● **Task description**
Please report how many lines in the data below contain the word "image", giving only the number.

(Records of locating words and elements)
· · · ·
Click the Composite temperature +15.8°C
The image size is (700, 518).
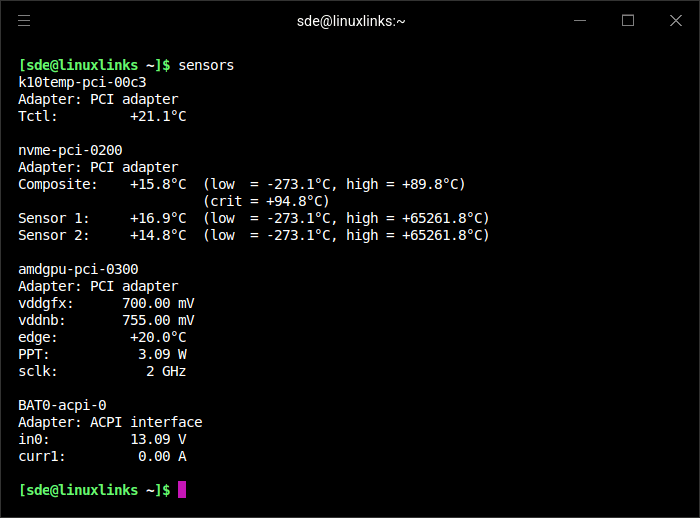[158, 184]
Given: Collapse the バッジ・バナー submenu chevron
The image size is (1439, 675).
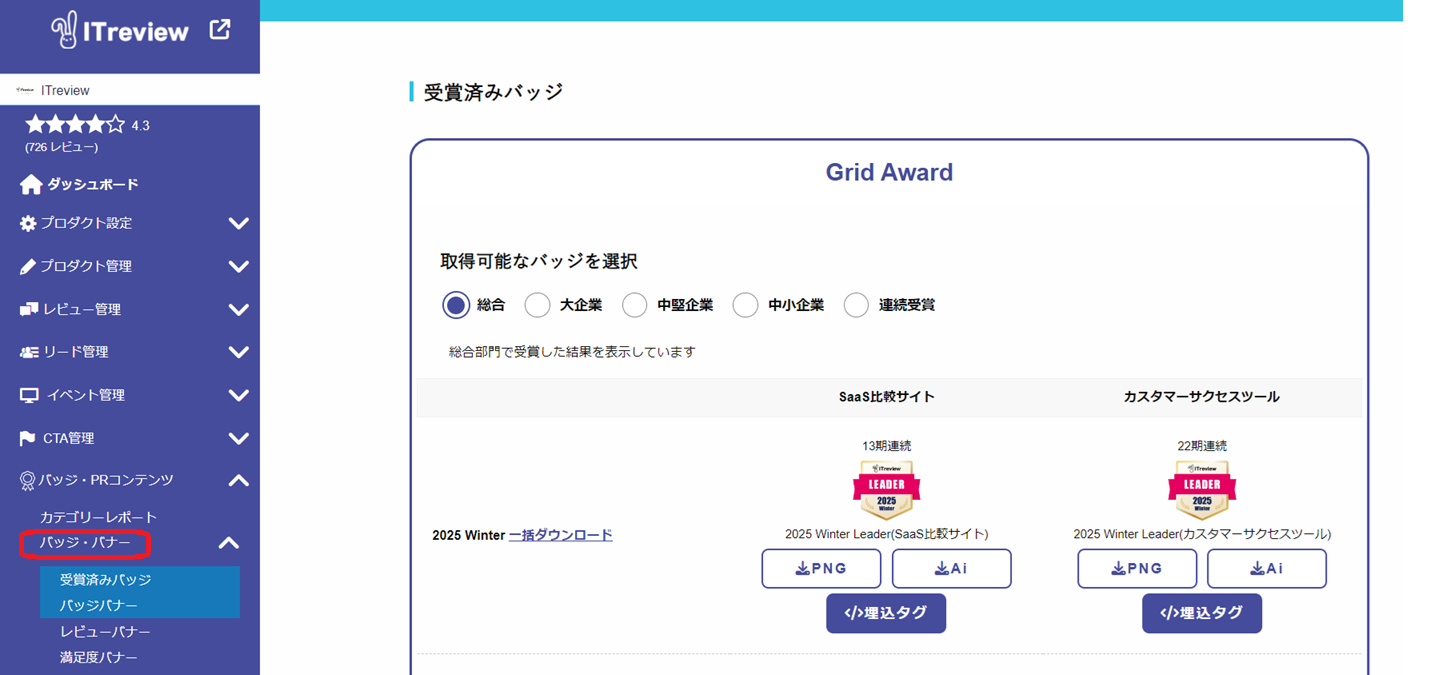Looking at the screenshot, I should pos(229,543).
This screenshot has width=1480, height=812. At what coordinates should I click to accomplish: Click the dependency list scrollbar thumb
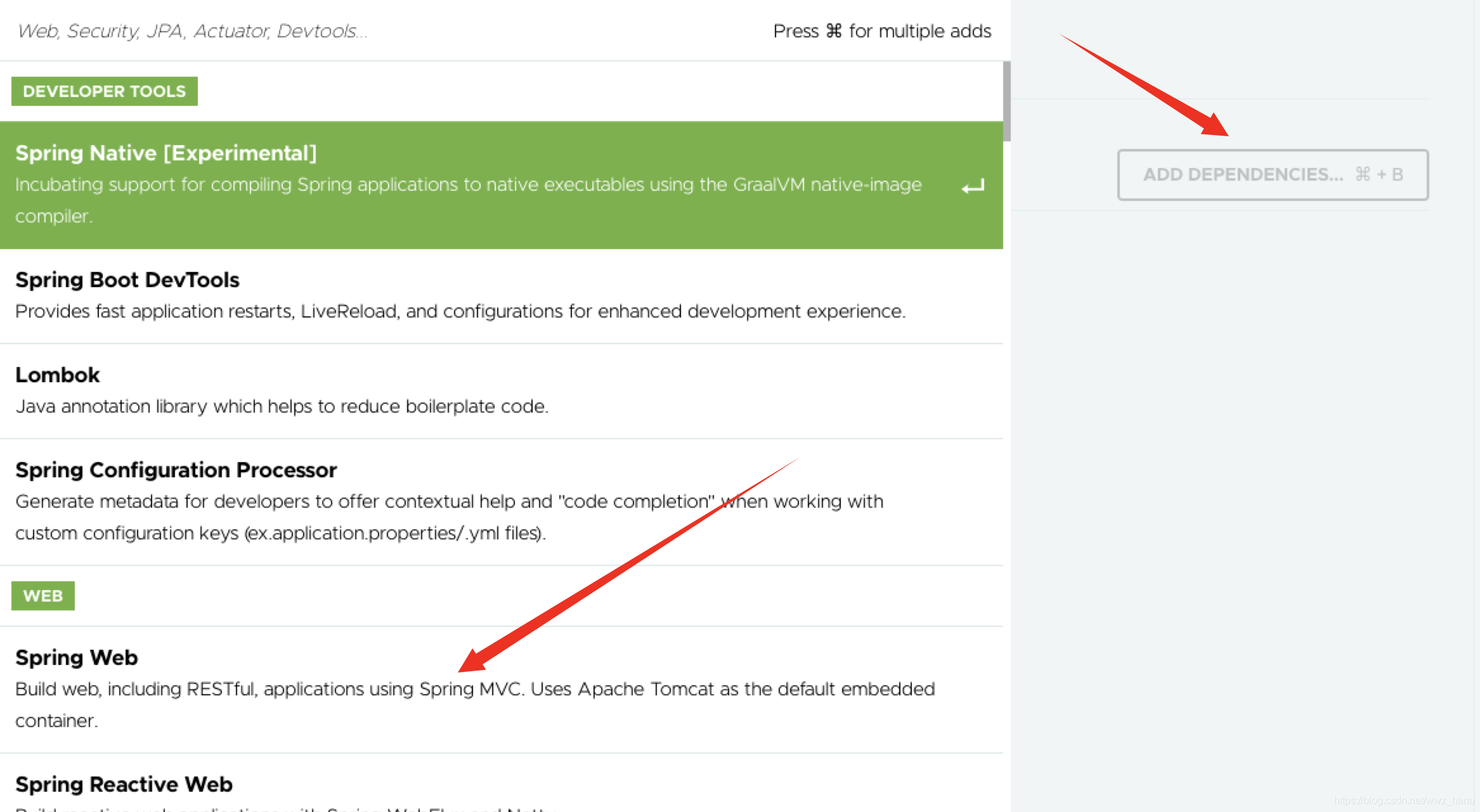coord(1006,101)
· · · ·
● **Solved exercise**
2